Ontario Provincial Police Supt. Tony Cristilli calls street racing “one of the most dangerous, serious, reckless forms of aggressive driving known to us”.

“More than 10,000 collisions each year are investigated by the OPP, where speed is a causal factor,” Cristilli said. “Year-to-date, speed continues to be the No. 1 contributing factor among highway crashes.”

The OPP are aware that some drivers communicate and coordinate illegal activities through social media, Cristilli said.

“They run so-called qualifying races in municipalities around the GTA and often hold final races on our 400 series highways patrolled by the OPP. Take it to the race track where it belongs,” Cristilli added.

Several high-performance car enthusiasts and racers attended today’s launch, including representatives from professional racing team R. Ferri Motorsport and Lexus Racing.

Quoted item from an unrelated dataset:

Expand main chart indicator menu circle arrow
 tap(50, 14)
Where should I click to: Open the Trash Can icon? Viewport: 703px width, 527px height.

“We recognize there are legitimate car enthusiasts and racers, some of whom are here today, but we’re all aware of the devastation that can result from dangerous driving and unsafe motor vehicles associated to street racing,” Staff Sgt. Riddell said. “We’ve seen horrific pictures of mangled cars and know the tragic loss of life caused by this criminal, dangerous activity. We’ve seen the near misses and fear instilled by aggressive driving on our community’s roadways. Our message is if you race, the street is not the place.”

The Project E.R.A.S.E. team now includes 22 police services across Ontario. Various police forces contribute resources such as planes, helicopters, unmarked vehicles and specially trained officers.  

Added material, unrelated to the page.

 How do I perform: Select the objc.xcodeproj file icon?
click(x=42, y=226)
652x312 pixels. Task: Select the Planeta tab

York police also took the opportunity to remind members of the public to report any street racing activity in their community to the police.

“This is not simply having fun with cars, it’s playing with fire,” Riddell said. “The culture of speed, the movies, and philosophy represented in them are not safe. Our roads are not video games.”

Street racing is illegal and is punishable under the Criminal Code of Canada. If you are caught stunt driving (driving more than 50 km/h over posted speed limits), you are subject to an immediate seven-day licence suspension, your vehicle will be impounded and you can face fines up to $10,000, up to six months in jail, and a two-year licence suspension.

So, who were the biggest speeding offenders in 2017?

According to a June 2018 news release issued by the OPP, nearly 148,000 speeding charges were issued to male drivers, with female drivers drawing more than 65,000 charges.

The OPP laid about 213,000 speeding charges in 2017, and more than 4,800 street racing charges against Ontario drivers.

Below are the top three male/female age group offenders:  

Speeding charges (males by age group):

25 to 34 years: 37,498 charges

35 to 44 years: 27,959 charges

45 to 54 years: 26,212 charges

Speeding charges (females by age group):

25 to 34 years: 17,433 charges

35 to 44 years: 12,817 charges

45 to 54 years: 11,541 charges

The youngest male age group, 16 to 20, accounted for 5,939 charges, while their female counterparts drew 2,699 charges.  

Among the street racing charges, for driving more than 50km/h over the posted speed limit, males drew more than 4,100 charges, while close to 760 were issued to females.

Below are the top three male/female age group offenders:      

Street racing charges (males by age group):

25 to 34 years: 1,382 charges

21 to 24 years: 968 charges

35 to 44 years: 622 charges

Street racing charges (females by age group):

25 to 34 years: 260 charges

21 to 24 years: 155 charges

35 to 44 years: 130 charges

Among the youngest age group, 447 street racing charges went to 16 to 20-year-old males, compared to 91 charges laid against females in the same age group.